I Was Convinced That I Identified As a Homosexual Woman - The Music Icon Enabled Me to Realize the Reality
In 2011, a couple of years before the celebrated David Bowie exhibition opened at the prestigious Victoria and Albert Museum in London, I declared myself a gay woman. Until that moment, I had only been with men, one of whom I had wed. After a couple of years, I found myself approaching middle age, a freshly divorced parent to four children, living in the America.
Throughout this phase, I had begun to doubt both my gender identity and romantic inclinations, seeking out understanding.
Born in England during the beginning of the seventies - before the internet. When we were young, my peers and I were without online forums or digital content to turn to when we had questions about sex; instead, we turned toward pop stars, and in that decade, everyone was challenging gender norms.
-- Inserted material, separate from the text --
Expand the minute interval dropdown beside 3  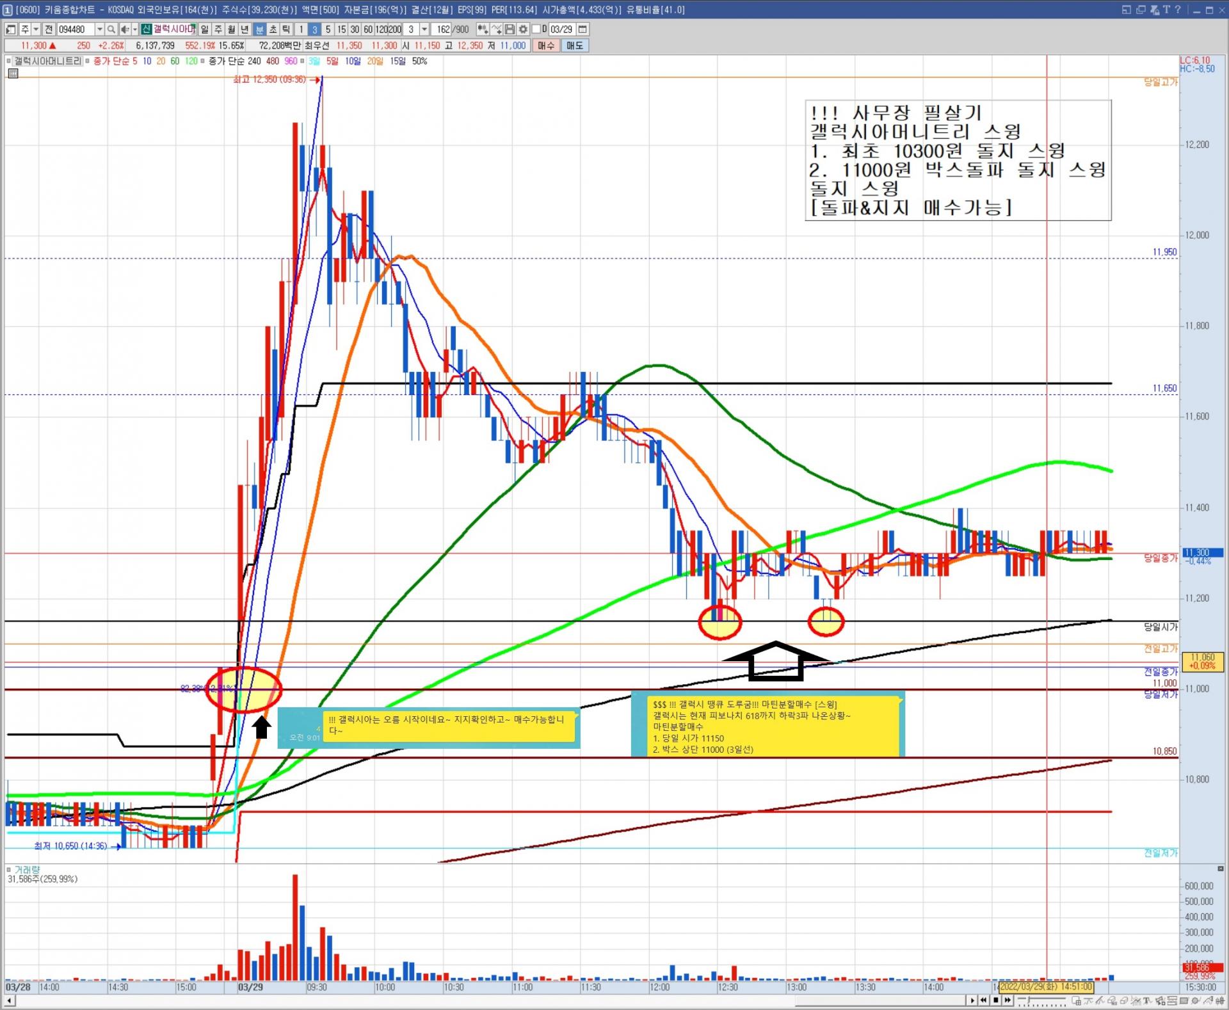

The Eurythmics singer wore boys' clothes, The Culture Club frontman wore feminine outfits, and pop groups such as Erasure and Bronski Beat featured artists who were proudly homosexual.
I wanted his slender frame and precise cut, his defined jawline and flat chest. I wanted to embody the Berlin-era Bowie
In that decade, I passed my days riding a motorbike and wearing androgynous clothing, but I went back to femininity when I decided to wed. My partner transferred our home to the America in 2007, but when the union collapsed I felt an irresistible pull returning to the manhood I had once given up.
Considering that no artist played with gender to the extent of David Bowie, I chose to devote an open day during a summer trip returning to England at the V&A, hoping that possibly he could guide my understanding.
I was uncertain specifically what I was looking for when I walked into the display - perhaps I hoped that by submerging my consciousness in the richness of Bowie's identity exploration, I might, as a result, discover a insight into my own identity.
I soon found myself standing in front of a compact monitor where the film clip for "that track" was recurring endlessly. Bowie was moving with assurance in the primary position, looking polished in a charcoal outfit, while to the side three backing singers in feminine attire gathered around a microphone.
Unlike the drag queens I had witnessed firsthand, these ladies weren't sashaying around the stage with the confidence of born divas; rather they looked disinterested and irritated. Relegated to the background, they chewed gum and expressed annoyance at the boredom of it all.
"Boys keep swinging, boys always work it out," Bowie sang cheerfully, apparently oblivious to their lack of enthusiasm. I felt a momentary pang of empathy for the backing singers, with their thick cosmetics, ill-fitting wigs and constricting garments.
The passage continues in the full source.